Review by: tucker (Karl)
Dated: 11th of August, 2004

Link to this review Report this review

 

This Review: 9.3/10
Value for Money:
Score 8 out of 10
Level of Realism:
Score 10 out of 10
Rereadability:
Score 9 out of 10
Lose Track of Time:
Score 10 out of 10

As a father myself, I can understand Sam's problem... after all, his wife is dead, so he has no moral support other than that of his somewhat-messed-up sister, her ex-husband (who's a little on the strange side himself in more ways than one), and the tenuous support offered by the parents of Jamie's best mate, Stuart. All summed up by the phrase 'sod all really.'

When you son is being bullied, the natural instinct is to go stop the little sod who's hurting your precious child... stop them, that's all, just stop them, by whatever means required.

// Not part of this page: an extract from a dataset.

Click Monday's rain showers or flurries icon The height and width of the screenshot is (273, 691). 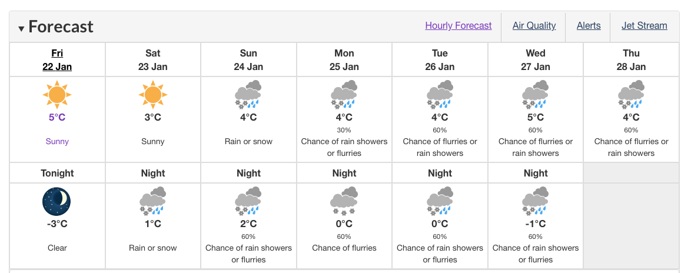pyautogui.click(x=344, y=95)
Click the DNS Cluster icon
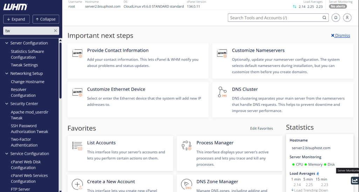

I honestly don't know if I would go the extremes Sam did, but I can empathise with him throughout it all.

At the end, when Sam's world falls apart, he falls into another situation I know from personal experience, that deep, all-pervading depression that makes time race by outside your little world. The entire universe shrinks down to the confines of your chosen hole-to-hide-in. In that new universe, time drifts, and the world doesn't matter, because it's just a bad dream you have to encounter sometimes when the fridge gets empty.

This is a truely thought-provoking story, told in a most unusual way... slow start, big finale.

Overall, this book scared the hell out of me. As a father, as a man, and as a member of human race. It shows us how far down we can go and yet still undeservedly claim to be a civilised member of the human species.